I employed a prompt crafted by @jukofyork to test the models:
[Model-appropriate user tag]
Write me the opening chapter of a Grimdark trilogy in the style of Joe Abercrombie and Rob J Hayes. Use third person personal and feature internal monologues of the characters. The POV character for chapter 1 is a cultist who has just escaped his cult. He is dressed in dirty yellow robes and his only possession is a mysterious small (magical!?) mirror he stole from the cult. The story starts with him arriving at an apparently deserted ghost town on the edge of a desert. He has an arrow lodged in his shoulder and is losing his mind due to infection and thirst.
[Model-appropriate assistant tag]
The sun was a merciless beast, its fiery breath scorching the earth and turning the once-thriving town into a desolate wasteland. The cultist, named
Results: More Skewed Than Expected
The results were eye-opening. The top 10 names from the Largestral model showed a 77% skew, while Qwen astonishingly favoured a name starting with "K" for the cultist nearly 1/3 of the time. Yes, you read that right—almost one-third of the time, Qwen will default to a "K" name. That's not very human-like!
Testing Base Models
Recalling that I hadn't encountered such issues with base model during the llama-1 days, I decided to extend the test to some base models:
- Llamas 1-3.1 65-70B Q8_0
- Qwen2.5-72B Q8_0
- falcon-180B Q5_K_M
- DeepSeek-V2 Q3_K_L
- dbrx-base Q6_K
- Mixtral-8x22B-v0.3 Q6_K
I modified the prompt to better suit base models:
This is an opening chapter of a Grimdark trilogy in the style of Joe Abercrombie and Rob J Hayes. It is written in third person personal and features internal monologues of the characters. The POV character for chapter 1 is a cultist who has just escaped his cult. He is dressed in dirty yellow robes and his only possession is a mysterious small (magical!?) mirror he stole from the cult. The story starts with him arriving at an apparently deserted ghost town on the edge of a desert. He has an arrow lodged in his shoulder and is losing his mind due to infection and thirst.
### Chapter 1
The sun was a merciless beast, its fiery breath scorching the earth and turning the once-thriving town into a desolate wasteland. The cultist, named
Surprising Findings in Base Models
Something peculiar emerged. Most base models had much flatter, more human-like distributions compared to their finetunes, with one exception. Base Qwen (I verified the hashes), just as its instruct counterpart, exhibited very skewed results, with a 28% likelihood for the top pick. In contrast, other base models showed a maximum of 4% for their top picks. This discrepancy is concerning. Qwen 2.5 base model is not a true base model as advertised.

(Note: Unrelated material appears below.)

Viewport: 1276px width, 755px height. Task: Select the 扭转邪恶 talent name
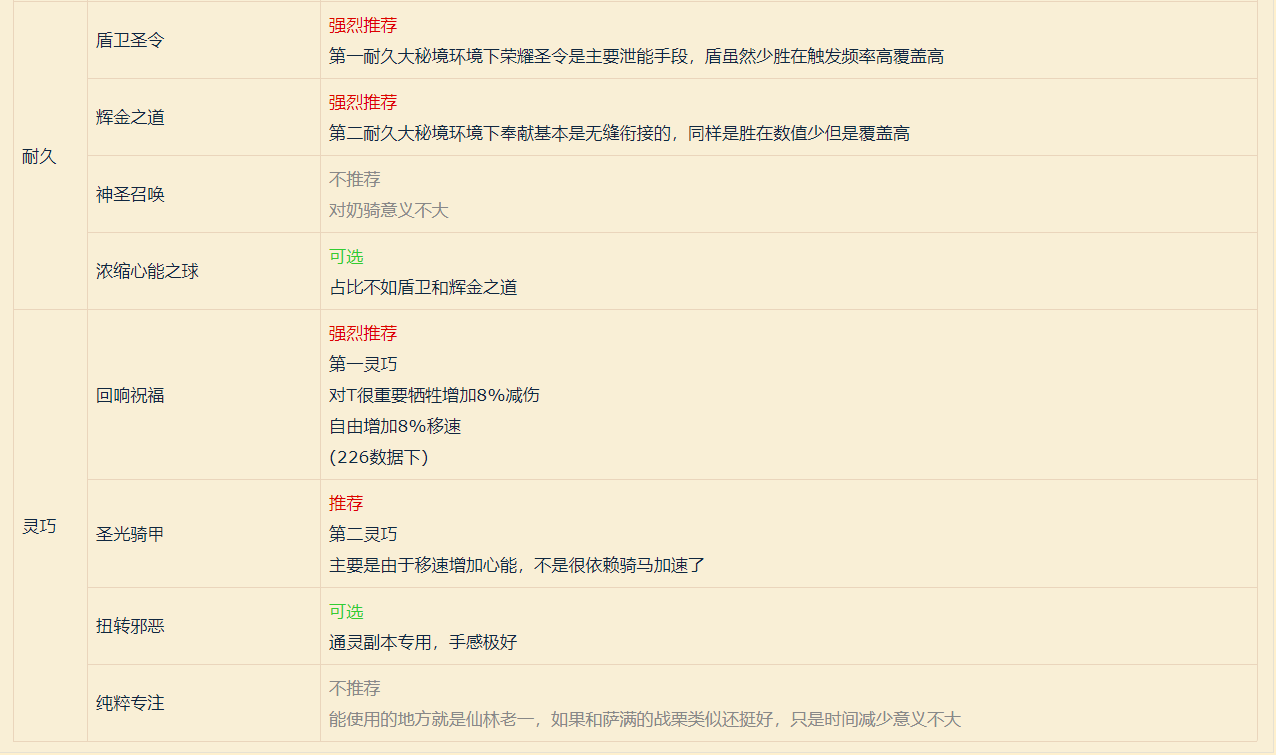coord(130,626)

Interestingly, starting with L2, llamas often included [
in the top 10 tokens. The most probable continuation after selecting this token is [name]

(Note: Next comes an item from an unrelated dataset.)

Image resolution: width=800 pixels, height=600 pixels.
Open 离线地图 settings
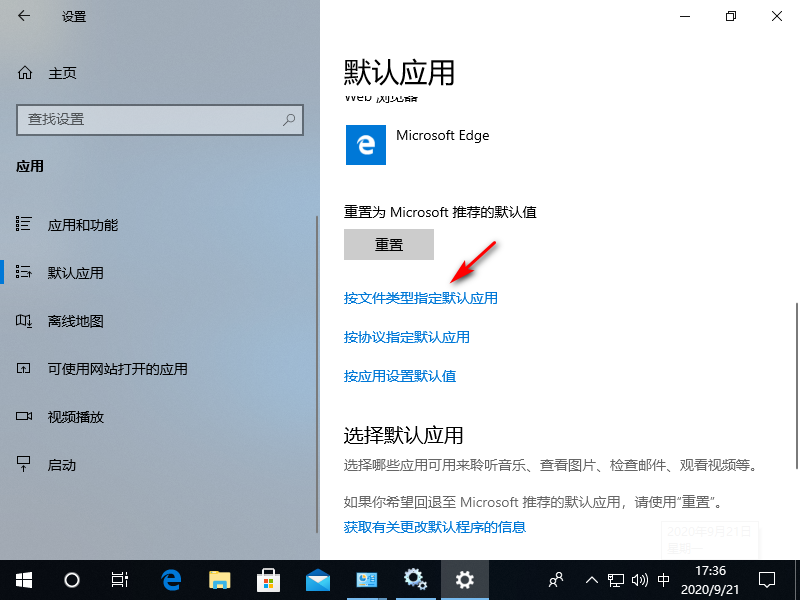75,321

, likely a remnant from the synthetic data used in training. In llama 3.1, this anomaly is especially pronounced, with [
being the #1 pick at 4%, and the next pick trailing at 2%. DBRX base also showed a peculiar pattern; if allowed to generate deterministically, it would produce <NAME>
.
Falcon, on the other hand, preferred a space character for its #1 pick, followed by a tendency to generate "

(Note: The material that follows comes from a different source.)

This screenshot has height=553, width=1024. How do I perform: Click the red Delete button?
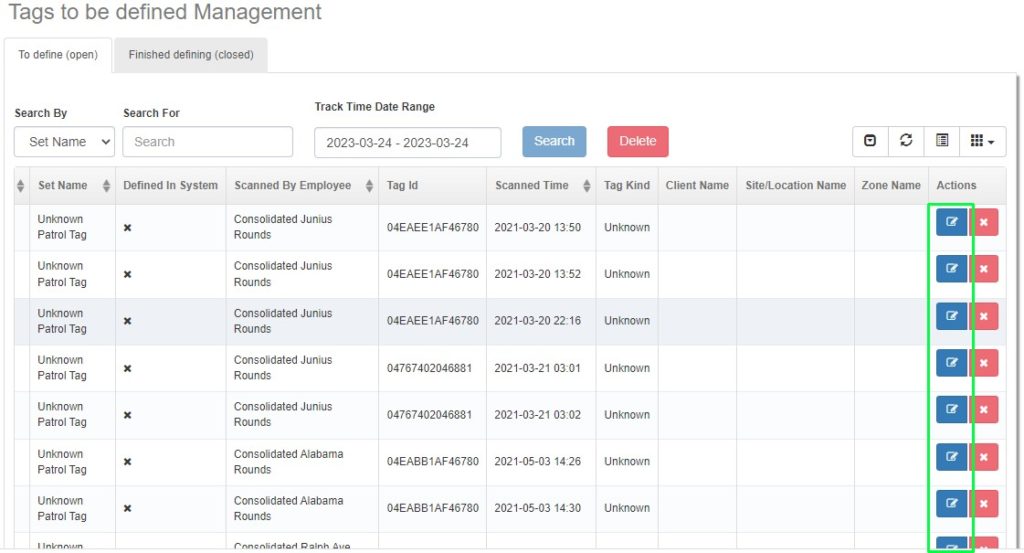637,141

. Here, it didn't pick "name"
, to my relief, it picked "The Chosen One"
.
Conclusion
These findings highlight a significant issue with name diversity in the instruct-tuned models. The skewness in name generation suggests underlying biases in training data or algorithms that need addressing. While the instruct tunes may help steer the model, they greatly reduce creativity.